Ceres Managed Futures LLC, a Delaware limited liability company, acts as the general partner (the “General Partner”) and commodity pool operator of the Partnership. The General Partner is wholly owned by Morgan Stanley Smith Barney Holdings LLC (“MSSB Holdings”). Morgan Stanley, indirectly through various subsidiaries, owns a majority equity interest in MSSB Holdings. Citigroup Inc. indirectly owns a minority equity interest in MSSB Holdings. Citigroup Inc. also indirectly owns Citigroup Global Markets Inc. (“CGM”), the commodity broker and a selling agent for the Partnership. Morgan Stanley expects to purchase, subject to regulatory approvals, Citigroup Inc.’s remaining interest in MSSB Holdings. Prior to July 31, 2009, the date as of which MSSB Holdings became its owner, the General Partner was wholly owned by Citigroup Financial Products Inc., a wholly owned subsidiary of Citigroup Global Markets Holdings Inc., the sole owner of which is Citigroup Inc.
As of March 31, 2013, all trading decisions are made for the Partnership by Transtrend B.V. (“Transtrend”), Winton Capital Management Limited (“Winton”) and AAA Capital Management Advisors, Ltd. (“AAA”) (each an “Advisor” and, collectively, the “Advisors”), each of which is a registered commodity trading advisor.
On June 1, 2011, the Partnership began offering “Class A” Redeemable Units and “Class Z” Redeemable Units pursuant to the offering memorandum. All Redeemable Units issued prior to June 1, 2011, were deemed Class A Redeemable Units. The rights, powers, duties and obligations associated with investment in Class A Redeemable Units were not changed. On August 1, 2011, Class Z Redeemable Units were first issued to certain employees of Morgan Stanley Smith Barney LLC and its affiliates (and their family members). Class A Redeemable Units and Class Z Redeemable Units will each be referred to as a “Class” and collectively referred to as the “Classes.” The Class of Redeemable Units that a limited partner receives upon a subscription will generally depend upon the status of the limited partner, although the General Partner may determine to offer Redeemable Units to investors at its discretion.
The General Partner and each limited partner of the Partnership share in the profits and losses of the Partnership in proportion to the amount of Partnership interest owned by each, except that no limited partner is liable for obligations of the Partnership in excess of its capital contribution and profits, if any, net of distributions and losses, if any.
========================================================================
**Required task 1**
Repeat the part of the partnership text starting with "On June 1, 2011, the" and going on through "at its discretion.".

**Data to process**
========================================================================
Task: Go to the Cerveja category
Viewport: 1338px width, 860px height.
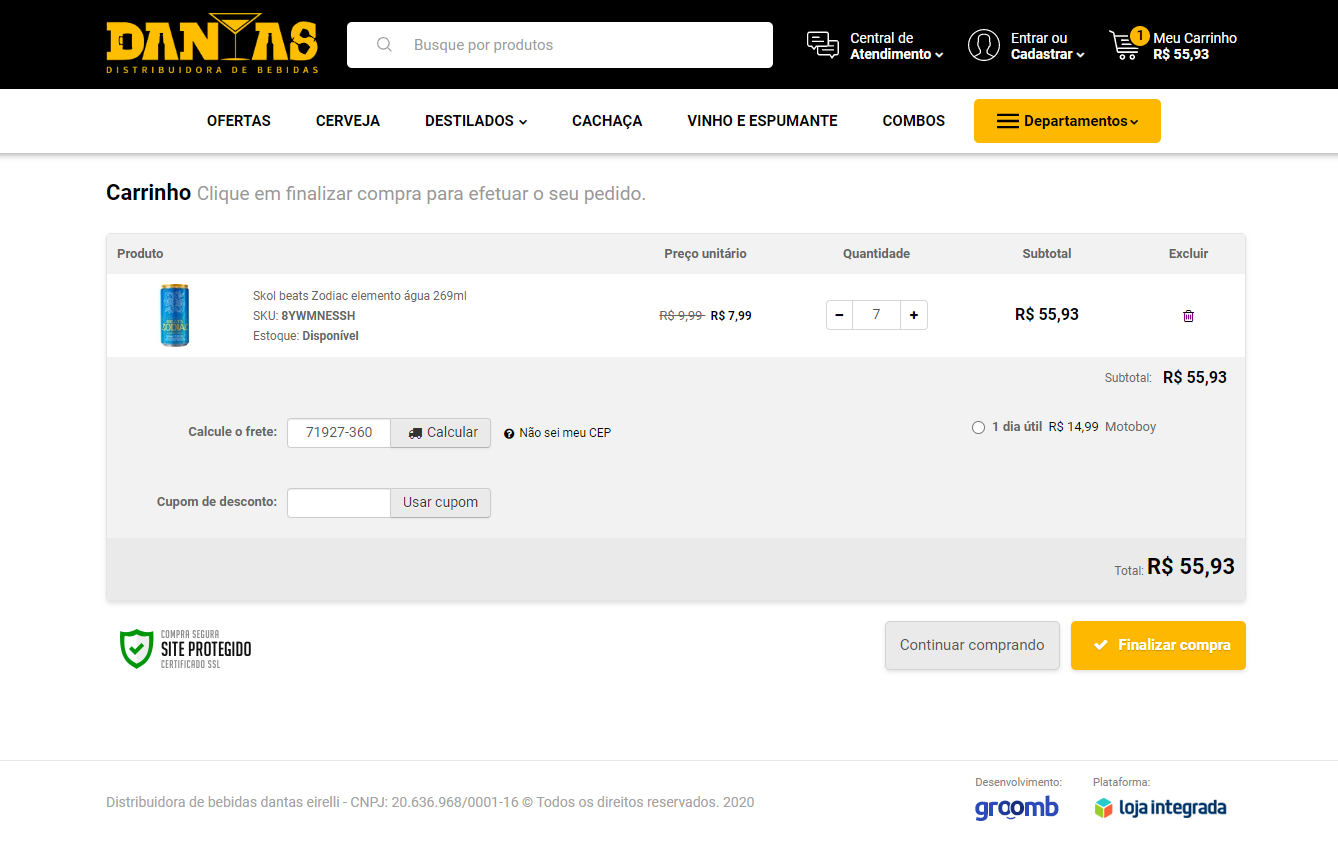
========================================================================
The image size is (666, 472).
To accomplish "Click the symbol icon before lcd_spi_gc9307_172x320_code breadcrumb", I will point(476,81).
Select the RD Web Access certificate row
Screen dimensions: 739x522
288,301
========================================================================
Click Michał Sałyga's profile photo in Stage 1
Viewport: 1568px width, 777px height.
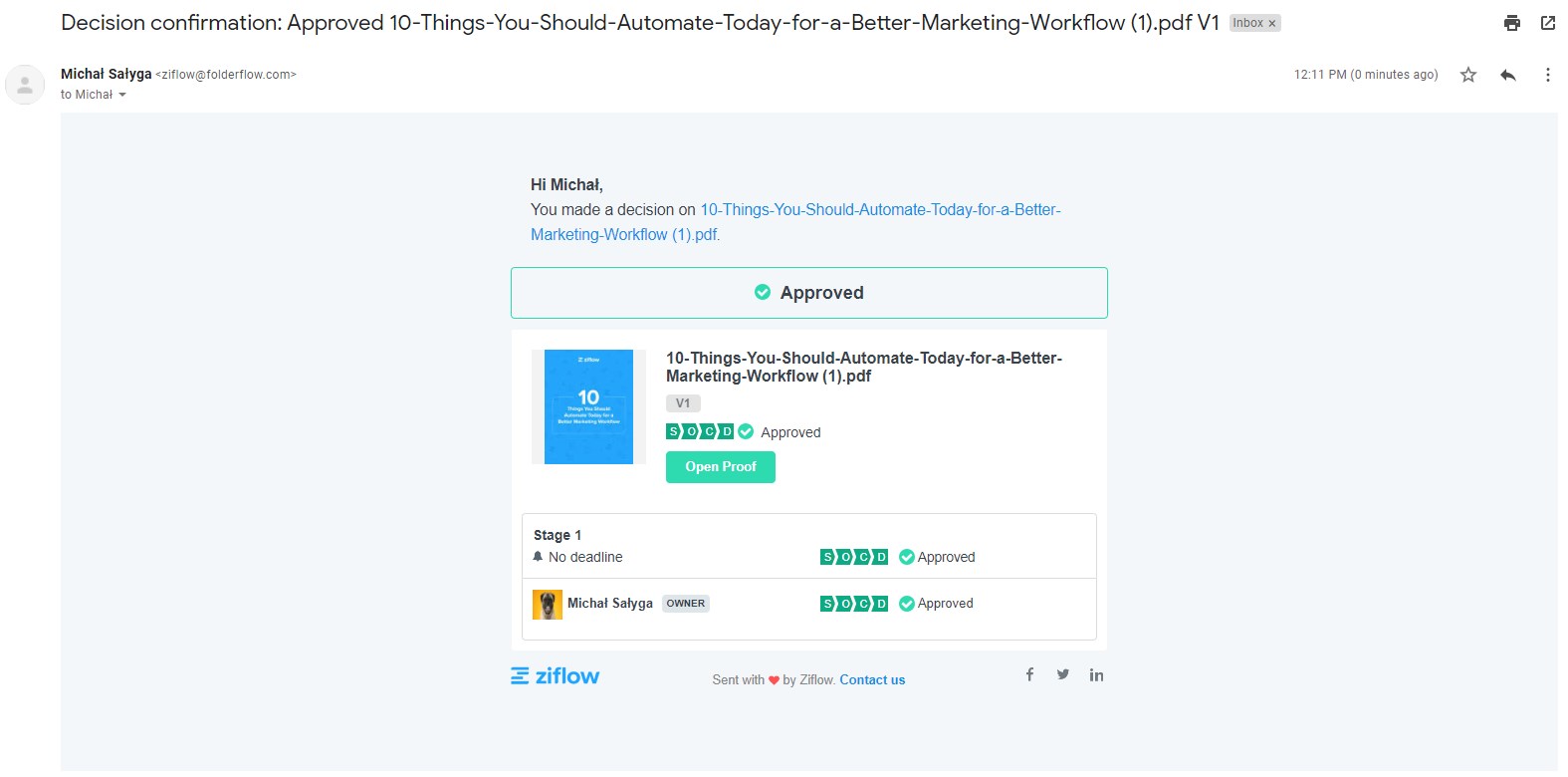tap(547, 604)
========================================================================
**Required task 2**
In the entries, take the lines starting with the line with "Task: Go to the Cerveja category" and going on through the line with "Viewport: 1338px width, 860px height.", and write "section" in place of "category", leaving everything else unchanged. Give only those lines.

**Exercise response 1**
On June 1, 2011, the Partnership began offering “Class A” Redeemable Units and “Class Z” Redeemable Units pursuant to the offering memorandum. All Redeemable Units issued prior to June 1, 2011, were deemed Class A Redeemable Units. The rights, powers, duties and obligations associated with investment in Class A Redeemable Units were not changed. On August 1, 2011, Class Z Redeemable Units were first issued to certain employees of Morgan Stanley Smith Barney LLC and its affiliates (and their family members). Class A Redeemable Units and Class Z Redeemable Units will each be referred to as a “Class” and collectively referred to as the “Classes.” The Class of Redeemable Units that a limited partner receives upon a subscription will generally depend upon the status of the limited partner, although the General Partner may determine to offer Redeemable Units to investors at its discretion.

**Exercise response 2**
Task: Go to the Cerveja section
Viewport: 1338px width, 860px height.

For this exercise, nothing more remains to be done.